Title: | Feature Attributions for ClusTering |
---|---|
Description: | We present 'FACT' (Feature Attributions for ClusTering), a framework for unsupervised interpretation methods that can be used with an arbitrary clustering algorithm. The package is capable of re-assigning instances to clusters (algorithm agnostic), preserves the integrity of the data and does not introduce additional models. 'FACT' is inspired by the principles of model-agnostic interpretation in supervised learning. Therefore, some of the methods presented are based on 'iml', a R Package for Interpretable Machine Learning by Christoph Molnar, Giuseppe Casalicchio, and Bernd Bischl (2018) <doi:10.21105/joss.00786>. |
Authors: | Henri Funk [aut, cre], Christian Scholbeck [aut, ctb], Giuseppe Casalicchio [aut, ctb] |
Maintainer: | Henri Funk <[email protected]> |
License: | LGPL-3 |
Version: | 0.1.1 |
Built: | 2024-11-20 04:21:52 UTC |
Source: | https://github.com/henrifnk/fact |
A ClustPredictor
object holds any unsupervised clustering algorithm
and the data to be used for analyzing the model. The interpretation methods
in the FACT
package need the clustering algorithm to be wrapped in a
ClustPredictor
object.
A Cluster Predictor object is a container for the unsupervised prediction model and the data. This ensures that the clustering algorithm can be analyzed in a robust way. The Model inherits from iml::Predictor Object and adjusts this Object to contain unsupervised Methods.
iml::Predictor
-> ClustPredictor
type
character(1)
Either partition for cluster assignments or prob
for soft labels. Can be decided by chosen by the
user when initializing the object. If NULL
,
it checks the the dimensions of y
.
cnames
character
Is NULL
, if hard labeling is used. If soft
labels are used, column names of y
are being
transferred.
new()
Create a ClustPredictor object
ClustPredictor$new( model = NULL, data = NULL, predict.function = NULL, y = NULL, batch.size = 1000, type = NULL )
model
any
The trained clustering algorithm. Recommended
are models from mlr3cluster
. For other
clustering algorithms predict functions need to
be specified.
data
data.frame
The data to be used for analyzing the prediction model. Allowed column
classes are: numeric, factor, integer, ordered and character
predict.function
function
The function to assign newdata. Only needed if
model
is not a model from mlr3cluster
. The
first argument of predict.fun
has to be the
model, the second the newdata
:
function(model, newdata)
y
any
A integer vector representing the assigned
clusters or a data.frame representing the
soft labels per cluster assigned in columns.
batch.size
numeric(1)
The maximum number of rows to be input the model for prediction at once.
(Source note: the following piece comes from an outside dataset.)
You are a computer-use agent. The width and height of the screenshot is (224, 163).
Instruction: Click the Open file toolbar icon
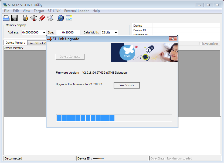tap(6, 18)
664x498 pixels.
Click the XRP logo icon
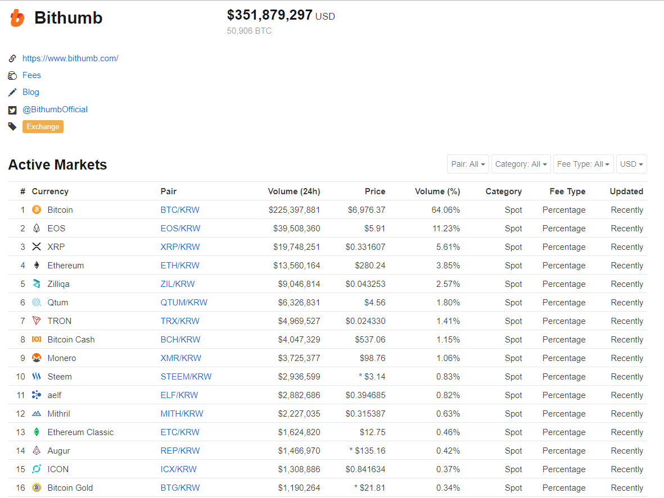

Currently only respected for SMART.
type
character(1)
)
This argument is passed to the prediction
function of the model. For soft label
predictions, use type="prob"
. For hard label
predictions, use type="partition"
. Consult
the documentation or definition of the
clustering algorithm you use to find which type
options you have.
clone()
The objects of this class are cloneable with this method.
ClustPredictor$clone(deep = FALSE)
deep
Whether to make a deep clone.
require(factoextra) require(FuzzyDBScan) multishapes <- as.data.frame(multishapes[, 1:2]) eps = c(0, 0.2) pts = c(3, 15) res <- FuzzyDBScan$new(multishapes, eps, pts) res$plot("x", "y") # create hard label predictor predict_part = function(model, newdata) model$predict(new_data = newdata, cmatrix = FALSE)$cluster ClustPredictor$new(res, as.data.frame(multishapes), y = res$clusters, predict.function = predict_part, type = "partition") # create soft label predictor predict_prob = function(model, newdata) model$predict(new_data = newdata) ClustPredictor$new(res, as.data.frame(multishapes), y = res$results, predict.function = predict_prob, type = "prob")
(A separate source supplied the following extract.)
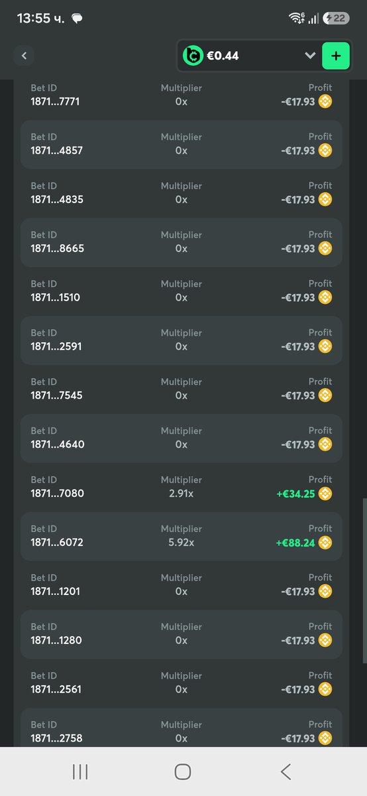
Task: Tap Android recent apps navigation button
Action: pos(80,771)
require(factoextra) require(FuzzyDBScan) multishapes <- as.data.frame(multishapes[, 1:2]) eps = c(0, 0.2) pts = c(3, 15) res <- FuzzyDBScan$new(multishapes, eps, pts) res$plot("x", "y") # create hard label predictor predict_part = function(model, newdata) model$predict(new_data = newdata, cmatrix = FALSE)$cluster ClustPredictor$new(res, as.data.frame(multishapes), y = res$clusters, predict.function = predict_part, type = "partition") # create soft label predictor predict_prob = function(model, newdata) model$predict(new_data = newdata) ClustPredictor$new(res, as.data.frame(multishapes), y = res$results, predict.function = predict_prob, type = "prob")
Create the algorithms prediction function.
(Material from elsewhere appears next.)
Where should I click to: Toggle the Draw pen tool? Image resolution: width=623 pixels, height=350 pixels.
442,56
create_predict_fun(model, task, predict.fun = NULL, type = NULL) ## S3 method for class 'Learner' create_predict_fun(model, task, predict.fun = NULL, type = NULL)
create_predict_fun(model, task, predict.fun = NULL, type = NULL) ## S3 method for class 'Learner' create_predict_fun(model, task, predict.fun = NULL, type = NULL)
model |
any |
task |
|
predict.fun |
function(model, newdata) To be extended for more methods. |
type |
|
A unified cluster assignment function for either hard or soft labels.
create_predict_fun(Learner)
: Create a predict function for algorithms from
mlr3cluster
Calculation of binary similarity metric based on confusion matrix.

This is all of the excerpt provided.